Standard abbreviations
- ISO 4: IMF Econ. Rev.

Indexing
- ISSN: 2041-4161 (print) 2041-417X (web)

= IMF Economic Review =

The IMF Economic Review (IMFER) is a peer-reviewed scientific journal published by Palgrave Macmillan on behalf of the International Monetary Fund (IMF), whose main research publication it is. The IMF Economic Review has a focus on open economy macroeconomics, but also features content on global economic policies, international finance as well as international trade. Its current publication frequency is of four issues per year and its current editor and co-editor are the economists Pierre-Olivier Gourinchas and Ayhan Kose.

== History ==

Prior to 2010, the IMF Economic Review was published under the title IMF Staff Papers.
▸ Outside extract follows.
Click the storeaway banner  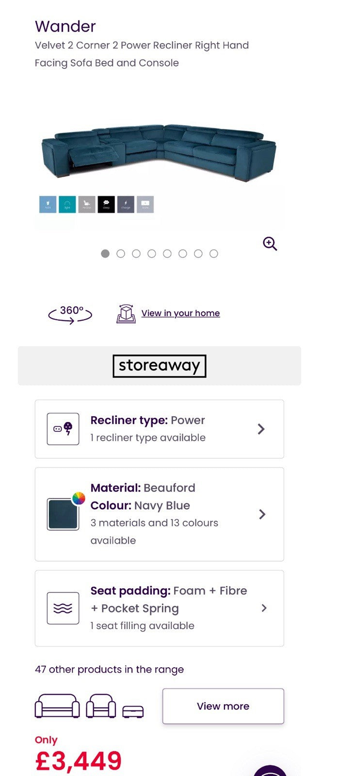(160, 366)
The IMF Staff Papers were first published in 1964, reaching its maximum publication frequency with four issues per year in 1978. According to Olivier Blanchard, the creation of the IMF Economic Review followed the dual motive of filling the gap between macroeconomic theory and practice as well as reviving the IMF Staff Papers, which had become "too inbred" over time, ranking poorly in listings of academic journals.

== Reception ==

According to Thomson Reuters' Journal Citation Report 2012, the 5-year impact factor of the IMF Economic Review was 2.559.